This focus was devastating to Google and Apple: During the subsequent trial in late 2023, it came to light that the online giant paid Apple over $10 billion a year to be the default search engine on the iPhone, and that payment reportedly exceeded $23 billion in 2023. The revelation shocked Apple’s fans, who were told that “everything that happens on iPhone stays on iPhone.” But with this guilty verdict, it’s going to be further damaging to both companies. It could also harm Mozilla, which relies on Google search engine payments to stay in business.
“Google has thwarted true competition by foreclosing its rivals from the most effective channels of search distribution,” Judge Mehta writes in the ruling, comparing the company and its behavior to Microsoft, which used similar tactics in the late 1990s to harm Netscape. “Google’s distribution agreements are exclusionary contracts that violate Section 2 [of the Sherman Act] because they ensure that half of all [online search] users in the United States will receive Google as the preloaded default on all Apple and Android devices, as well as cause additional anticompetitive harm. The agreements ‘clearly have a significant effect in preserving [Google’s] monopoly’.”
What Google is doing with its search agreements–with Apple, Mozilla, and others–is paying for placement at such a high price that it prevents potential competitors from even trying. This is the “barrier to entry” argument common to antitrust, as it skews what would otherwise be a healthy competitive environment by skewing the choices in its favor. The ruling notes that Google spent over $26 billion on traffic acquisition costs in 2021 alone, four times the cost of all of Google’s other search-related costs, including R&D, combined.

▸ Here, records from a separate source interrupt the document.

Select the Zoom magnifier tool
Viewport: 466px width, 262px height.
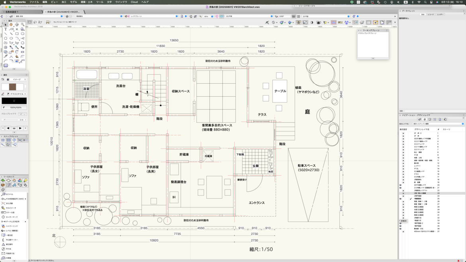coord(22,25)
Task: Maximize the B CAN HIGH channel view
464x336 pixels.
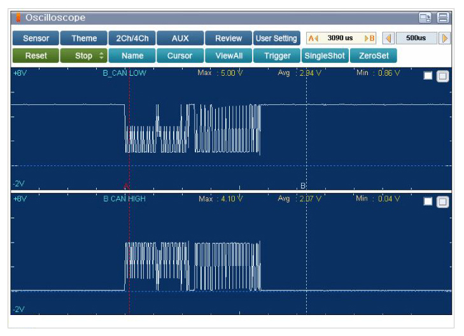Action: [443, 202]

This is bad enough for web browser makers, but it’s incredible for Apple and the iPhone: At $20 billion per year or more, Google is probably contributing over 25 percent of Apple’s total Services revenues and at no cost to Apple. The ruling notes Apple executive Eddy Cue’s testimony explaining that Microsoft literally couldn’t pay enough to get Apple to switch from Google to Bing: Google Search was superior because Google could improve its results using the massive amount of data it got from Apple’s users. Or, as Judge Mehta put it, “Google’s distribution agreements have constrained the query volumes of its rivals, thereby inoculating Google against any genuine competitive threat.”
“No profit-driven firm in Microsoft’s position would invest the substantial sums required to enhance its search product when there is little to no genuine opportunity for a default distribution deal,” the ruling continues. “Google’s distribution agreements thus appear reasonably capable of having significantly contributed to disincentivizing Microsoft from enlarging its investment in search.”
The ruling verifies that Google paid Apple $20 billion in 2022, 17.5 percent of Apple’s annual profits, so its payment last year would have been higher. And that Apple was financially disincentivized from creating its own search engine, as Google’s huge annual payments were all profit, with no risk or expenses.
Google did win on some minor points, and Judge Mehta declined to sanction the company. But because Google was found to have violated U.S. antitrust laws, it must terminate its exclusive distribution agreements, subject to a separate penalties phase and an expected appeal. If this ruling is upheld, Google, Apple, and Mozilla could all suffer greatly. Microsoft could find that its fruitless investments in Bing will suddenly pay off in a regulated market for search. And in an extreme outcome, Google might even face a breakup order, which the DOJ indicated was a possibility.
More soon: I need some time to analyze this ruling. I’m sure there’s more in there.